# Everything We Need (2 Peter 1:3-10)



## Semper Fidelis (Dec 2, 2007)

Everything We Need (2 Peter 1:1-14) | SoliDeoGloria.com



> ...But just remember this. If you start with trying to love God on your own strength before you’ve believed the Gospel, before you’ve fallen at the foot of the Cross, and before you’ve heard the news of your acceptance by God and His rich blessing then you won’t be able to do any of it. You’ll be trying to show love and brotherly kindness as a way to fix up your life. You’ll be trying to get those merit badges so you can show God how serious you are that He’ll have to take notice of you and bless you. But there is no blessing if we approach these things as if they’re something that slaves do.

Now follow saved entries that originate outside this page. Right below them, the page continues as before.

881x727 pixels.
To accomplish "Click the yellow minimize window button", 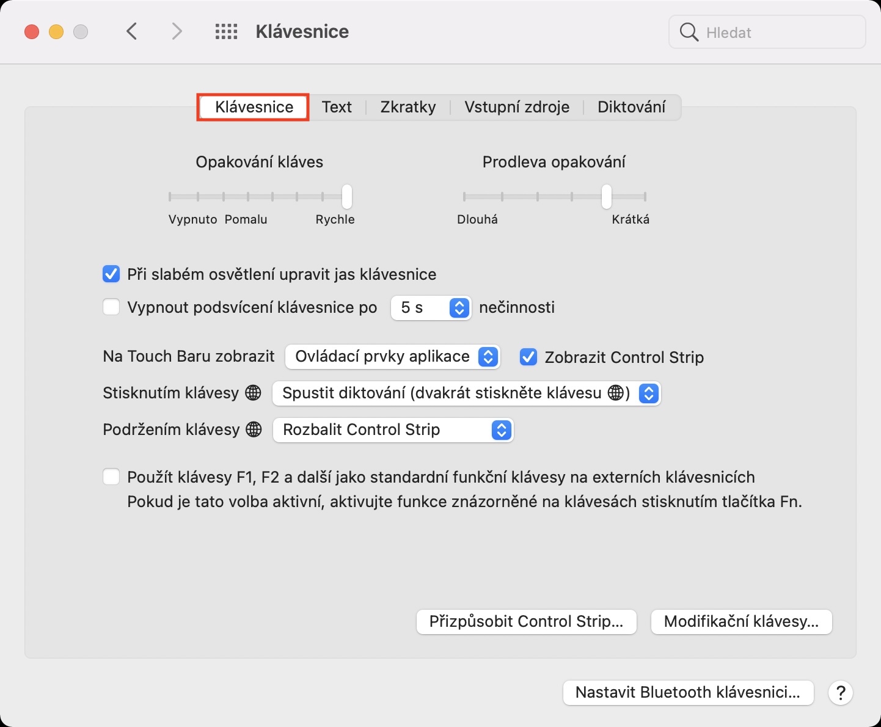I will [56, 32].
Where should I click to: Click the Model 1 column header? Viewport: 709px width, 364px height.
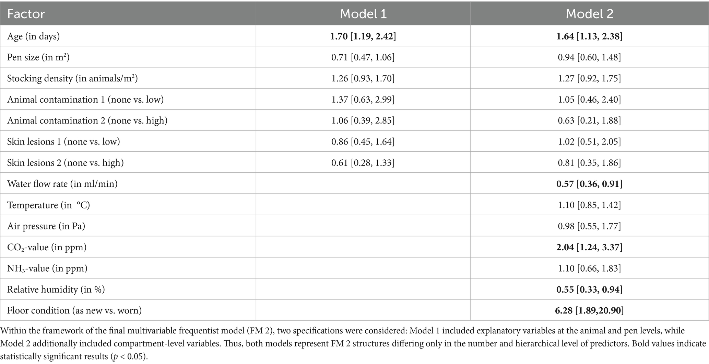click(363, 14)
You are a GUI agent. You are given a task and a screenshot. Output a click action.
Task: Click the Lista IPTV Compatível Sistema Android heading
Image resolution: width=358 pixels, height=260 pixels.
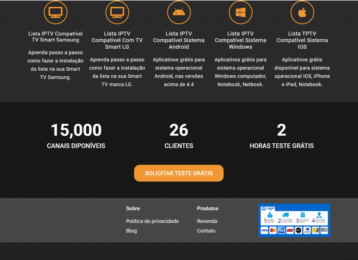[179, 40]
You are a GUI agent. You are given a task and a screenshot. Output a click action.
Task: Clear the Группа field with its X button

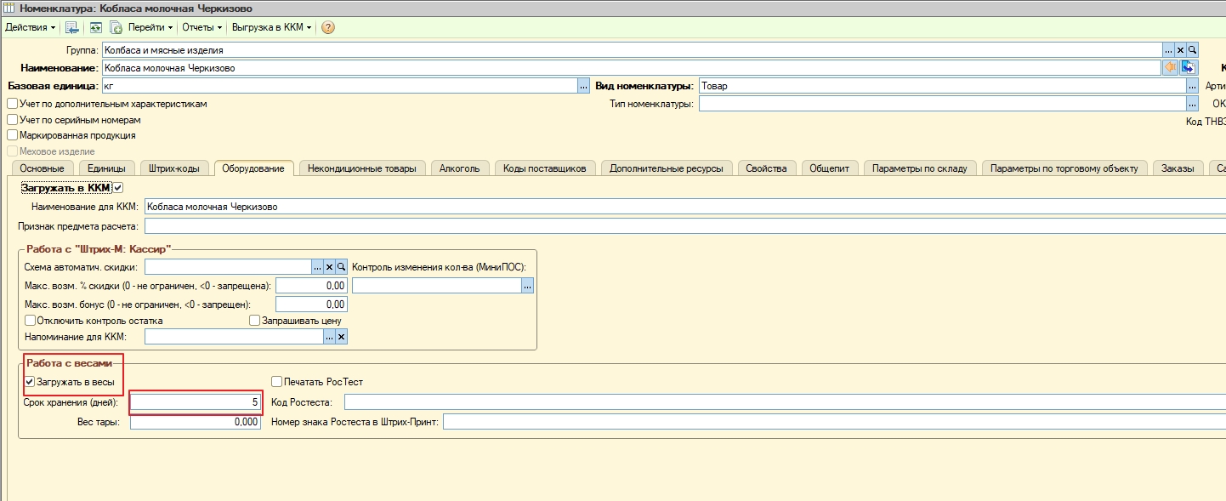pos(1180,50)
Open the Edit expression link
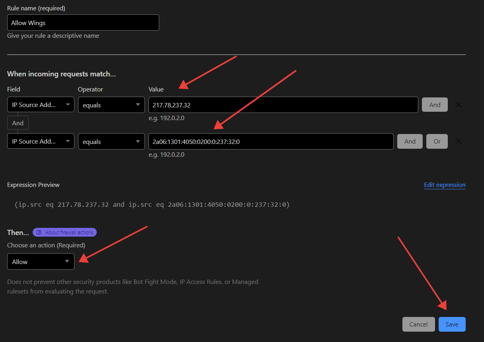Screen dimensions: 484x342 pos(445,185)
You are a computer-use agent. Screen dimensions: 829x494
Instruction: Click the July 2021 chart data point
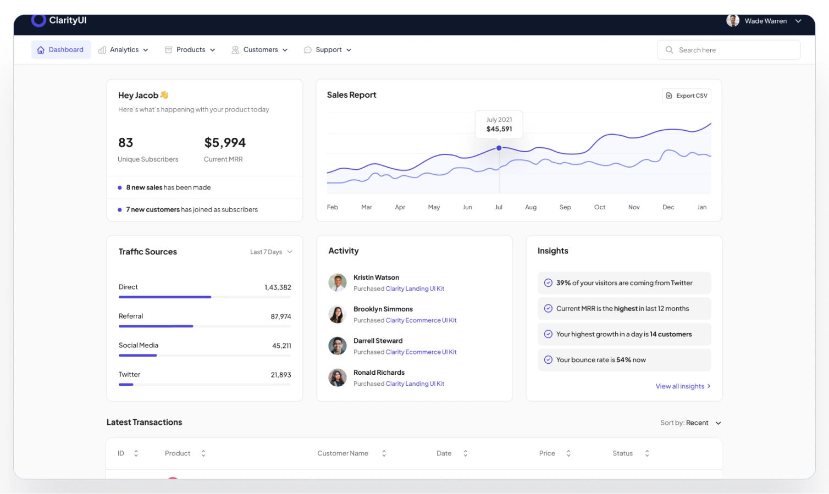click(x=499, y=148)
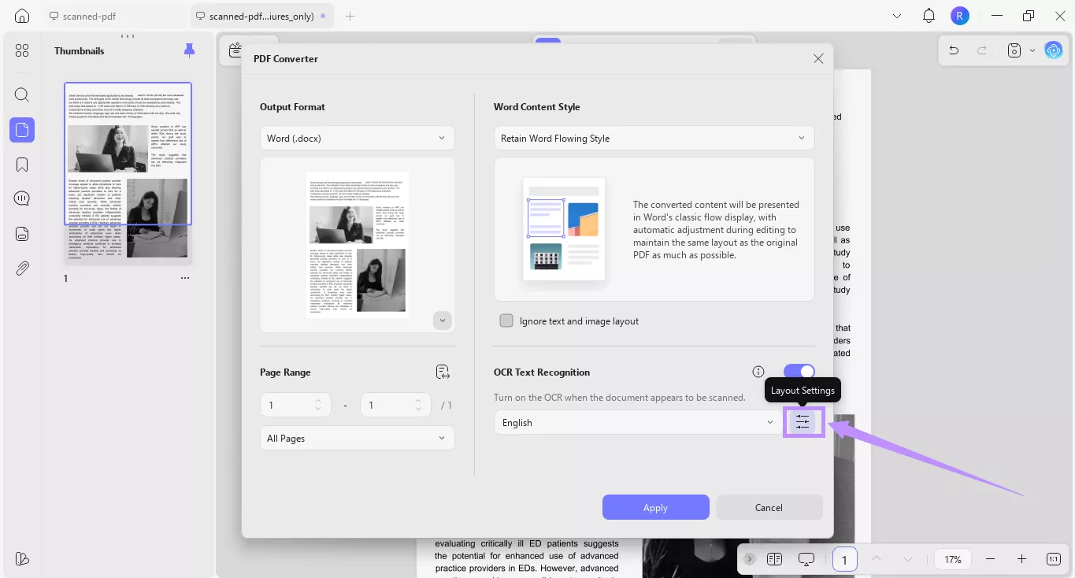
Task: Open the Attachments paperclip panel
Action: coord(21,268)
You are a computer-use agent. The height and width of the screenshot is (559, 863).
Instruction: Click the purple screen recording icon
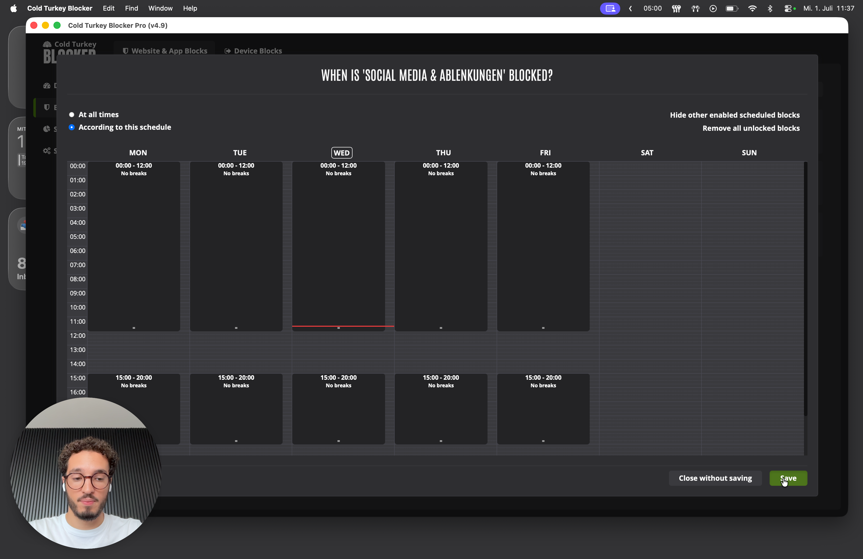[610, 8]
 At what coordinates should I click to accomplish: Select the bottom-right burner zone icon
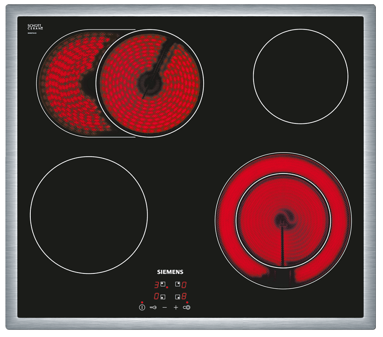click(x=178, y=297)
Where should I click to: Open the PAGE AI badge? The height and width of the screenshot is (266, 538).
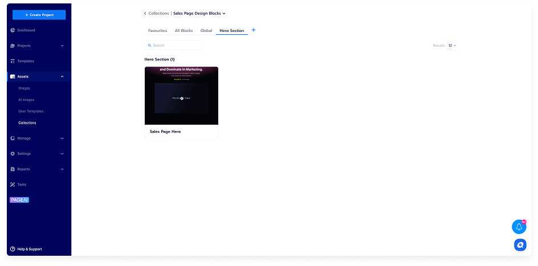[19, 200]
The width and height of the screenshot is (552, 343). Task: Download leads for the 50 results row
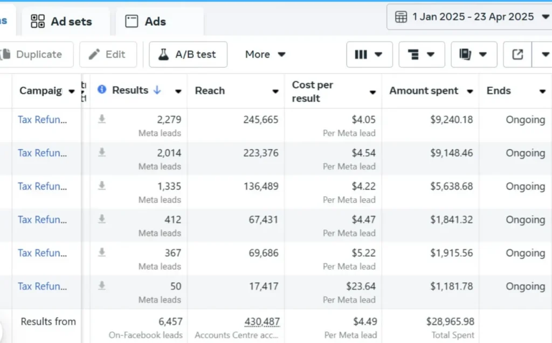pyautogui.click(x=102, y=286)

We can only express them as children of God. We have to be born again.
> 
> We have to have believed the Gospel that men couldn’t possibly earn anything from God’s hand because we had only earned wrath for our sin and so God sent His Son to do it for us. He endured the shame and rejection that we deserved, to give us the inheritance that He earned for us. So we come anew every day, as Peter tells us that he reminds us over and over: these are the wondrous things that God has done in the Gospel and so rejoice Christian. Be at peace. Receive the salvation promised by your Father and in your joy and love that answers back the love He has for you, be matured daily to become more excellent, more enraptured by His Word, more controlling of the sin that is being put to death in you, more enduring and able to withstand the onslaught of sin in the world, more Godly in your focus, more loving to those that bear His image, and more loving of the One who has loved you with an Everlasting love.
> 
> The Gospel is simply this: God has done what we couldn’t do. Amazing Grace! We receive simply with empty hands offering nothing in return and then the love we have for our Redeemer comes bubbling out of the spring He is filling up within us and the character of a transformed life shines forth to the world!


----------